Security and Responsible AI
- Review managed identity, RBAC, Key Vault-style secret handling, and network access concepts.
- Identify sensitive data in prompts, files, retrieved context, outputs, and logs.
- Explain layered safety: moderation, grounding, authorization, validation, monitoring, and human review.
- Practice scenarios where safety and usefulness conflict.
Operations and Troubleshooting
- Review what telemetry should be captured for model calls, search calls, and agent tool calls.

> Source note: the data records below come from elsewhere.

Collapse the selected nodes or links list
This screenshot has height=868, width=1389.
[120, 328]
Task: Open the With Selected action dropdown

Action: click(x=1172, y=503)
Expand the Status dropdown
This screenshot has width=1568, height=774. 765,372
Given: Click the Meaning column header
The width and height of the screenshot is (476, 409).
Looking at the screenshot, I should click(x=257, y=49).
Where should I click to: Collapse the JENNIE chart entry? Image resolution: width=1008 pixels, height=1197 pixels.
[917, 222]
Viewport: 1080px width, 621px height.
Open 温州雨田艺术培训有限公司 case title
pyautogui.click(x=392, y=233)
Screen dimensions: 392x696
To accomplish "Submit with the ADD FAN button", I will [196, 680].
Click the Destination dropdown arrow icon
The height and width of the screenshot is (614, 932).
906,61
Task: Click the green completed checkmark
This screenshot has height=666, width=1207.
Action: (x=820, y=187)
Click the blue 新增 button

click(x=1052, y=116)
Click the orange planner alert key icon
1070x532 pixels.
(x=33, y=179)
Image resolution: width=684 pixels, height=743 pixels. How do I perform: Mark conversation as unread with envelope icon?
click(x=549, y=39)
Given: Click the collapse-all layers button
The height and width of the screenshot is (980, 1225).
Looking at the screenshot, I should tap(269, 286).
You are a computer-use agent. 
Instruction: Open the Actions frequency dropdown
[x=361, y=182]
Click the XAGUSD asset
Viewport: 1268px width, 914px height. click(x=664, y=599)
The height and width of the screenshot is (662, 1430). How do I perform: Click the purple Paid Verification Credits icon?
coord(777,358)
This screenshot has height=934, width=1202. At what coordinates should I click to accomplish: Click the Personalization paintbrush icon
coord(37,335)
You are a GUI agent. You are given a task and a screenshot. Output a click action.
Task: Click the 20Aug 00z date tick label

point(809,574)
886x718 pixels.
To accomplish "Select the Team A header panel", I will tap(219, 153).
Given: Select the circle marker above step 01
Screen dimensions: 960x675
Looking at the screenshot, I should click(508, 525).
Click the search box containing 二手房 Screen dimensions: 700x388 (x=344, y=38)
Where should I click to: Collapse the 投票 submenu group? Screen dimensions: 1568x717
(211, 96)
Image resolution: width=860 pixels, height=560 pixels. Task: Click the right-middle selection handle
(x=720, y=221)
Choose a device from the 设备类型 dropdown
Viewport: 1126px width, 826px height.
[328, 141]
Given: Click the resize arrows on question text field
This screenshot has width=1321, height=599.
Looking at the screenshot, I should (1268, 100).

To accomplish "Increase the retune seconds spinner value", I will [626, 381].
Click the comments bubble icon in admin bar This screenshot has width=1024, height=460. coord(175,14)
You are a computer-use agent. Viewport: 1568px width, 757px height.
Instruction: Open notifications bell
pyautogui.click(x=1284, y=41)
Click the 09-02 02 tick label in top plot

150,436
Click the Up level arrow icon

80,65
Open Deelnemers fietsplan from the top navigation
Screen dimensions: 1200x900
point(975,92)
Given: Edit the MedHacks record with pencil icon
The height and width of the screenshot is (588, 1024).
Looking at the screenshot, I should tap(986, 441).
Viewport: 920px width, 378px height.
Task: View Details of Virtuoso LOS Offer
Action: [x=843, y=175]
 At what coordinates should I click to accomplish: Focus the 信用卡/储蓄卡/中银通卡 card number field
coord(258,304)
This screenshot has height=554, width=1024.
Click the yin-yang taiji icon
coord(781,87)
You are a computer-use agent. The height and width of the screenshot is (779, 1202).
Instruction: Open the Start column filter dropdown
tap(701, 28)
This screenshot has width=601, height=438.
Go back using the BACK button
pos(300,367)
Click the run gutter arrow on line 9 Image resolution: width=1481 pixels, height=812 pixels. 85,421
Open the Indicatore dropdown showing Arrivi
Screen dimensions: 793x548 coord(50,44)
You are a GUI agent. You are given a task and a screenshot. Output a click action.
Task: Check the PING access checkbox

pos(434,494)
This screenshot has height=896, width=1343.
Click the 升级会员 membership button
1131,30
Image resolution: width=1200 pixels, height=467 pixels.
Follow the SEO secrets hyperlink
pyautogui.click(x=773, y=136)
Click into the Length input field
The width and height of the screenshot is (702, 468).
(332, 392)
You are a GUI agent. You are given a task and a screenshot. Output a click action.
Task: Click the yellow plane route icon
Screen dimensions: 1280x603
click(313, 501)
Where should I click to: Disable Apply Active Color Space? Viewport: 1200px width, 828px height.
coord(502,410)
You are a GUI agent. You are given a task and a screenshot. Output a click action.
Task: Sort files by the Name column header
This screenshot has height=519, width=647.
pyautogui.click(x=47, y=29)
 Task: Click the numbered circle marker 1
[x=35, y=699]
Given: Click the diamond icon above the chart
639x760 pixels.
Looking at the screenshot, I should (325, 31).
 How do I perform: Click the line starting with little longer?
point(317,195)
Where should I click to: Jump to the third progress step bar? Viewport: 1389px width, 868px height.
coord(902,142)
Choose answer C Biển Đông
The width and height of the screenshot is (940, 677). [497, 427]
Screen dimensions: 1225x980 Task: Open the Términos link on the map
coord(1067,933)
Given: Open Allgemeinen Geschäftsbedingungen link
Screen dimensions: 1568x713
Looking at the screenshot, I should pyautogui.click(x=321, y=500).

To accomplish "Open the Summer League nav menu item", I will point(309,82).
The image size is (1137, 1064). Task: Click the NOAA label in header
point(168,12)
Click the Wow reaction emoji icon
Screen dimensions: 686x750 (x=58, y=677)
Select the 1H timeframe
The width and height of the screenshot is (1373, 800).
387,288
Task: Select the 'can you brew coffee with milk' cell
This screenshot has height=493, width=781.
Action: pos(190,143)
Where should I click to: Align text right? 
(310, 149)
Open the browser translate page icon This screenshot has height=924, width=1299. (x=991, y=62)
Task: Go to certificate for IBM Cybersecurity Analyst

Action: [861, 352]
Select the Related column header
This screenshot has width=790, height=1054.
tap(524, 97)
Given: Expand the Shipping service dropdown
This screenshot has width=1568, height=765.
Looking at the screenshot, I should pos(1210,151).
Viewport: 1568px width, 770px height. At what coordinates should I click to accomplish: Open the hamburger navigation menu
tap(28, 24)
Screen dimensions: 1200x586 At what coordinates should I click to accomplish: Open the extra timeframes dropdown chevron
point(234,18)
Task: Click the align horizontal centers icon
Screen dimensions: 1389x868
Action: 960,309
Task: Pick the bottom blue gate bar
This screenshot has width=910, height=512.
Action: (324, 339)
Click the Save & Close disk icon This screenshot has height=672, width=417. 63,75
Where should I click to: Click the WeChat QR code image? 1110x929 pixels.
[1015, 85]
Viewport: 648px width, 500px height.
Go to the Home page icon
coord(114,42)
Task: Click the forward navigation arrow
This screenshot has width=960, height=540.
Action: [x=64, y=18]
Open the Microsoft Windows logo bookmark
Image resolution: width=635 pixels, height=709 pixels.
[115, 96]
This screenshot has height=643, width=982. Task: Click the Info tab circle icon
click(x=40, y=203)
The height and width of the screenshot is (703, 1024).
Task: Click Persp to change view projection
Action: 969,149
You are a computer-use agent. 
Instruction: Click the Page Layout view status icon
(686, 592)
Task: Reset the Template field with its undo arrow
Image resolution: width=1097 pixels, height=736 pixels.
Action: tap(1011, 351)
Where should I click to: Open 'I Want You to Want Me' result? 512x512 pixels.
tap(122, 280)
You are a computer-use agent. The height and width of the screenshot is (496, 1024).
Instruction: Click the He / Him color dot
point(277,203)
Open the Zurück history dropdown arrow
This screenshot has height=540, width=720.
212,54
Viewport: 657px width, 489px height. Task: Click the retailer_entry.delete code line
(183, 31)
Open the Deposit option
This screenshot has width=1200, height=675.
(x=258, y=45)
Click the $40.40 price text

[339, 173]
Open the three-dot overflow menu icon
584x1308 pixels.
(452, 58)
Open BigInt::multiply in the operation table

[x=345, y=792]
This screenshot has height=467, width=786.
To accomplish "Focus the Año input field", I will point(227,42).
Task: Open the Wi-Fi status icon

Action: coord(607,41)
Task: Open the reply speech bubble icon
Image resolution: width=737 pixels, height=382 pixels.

- Practice troubleshooting authentication failures, wrong answers, missing documents, slow responses, and unsafe outputs.
- Explain how prompt, model, index, tool, and configuration changes are versioned and rolled back.
- Review cost and latency drivers without relying on memorized pricing or quota numbers.
Practical Next Step
Pick one weak area from each category: RAG, agents, security, Azure AI services, and monitoring. For each, complete a short practice cycle: read the concept, answer scenario questions, explain your decision out loud, then review why the alternatives are weaker. Use this checklist again after practice to confirm that you can make the decision, not just recognize the term.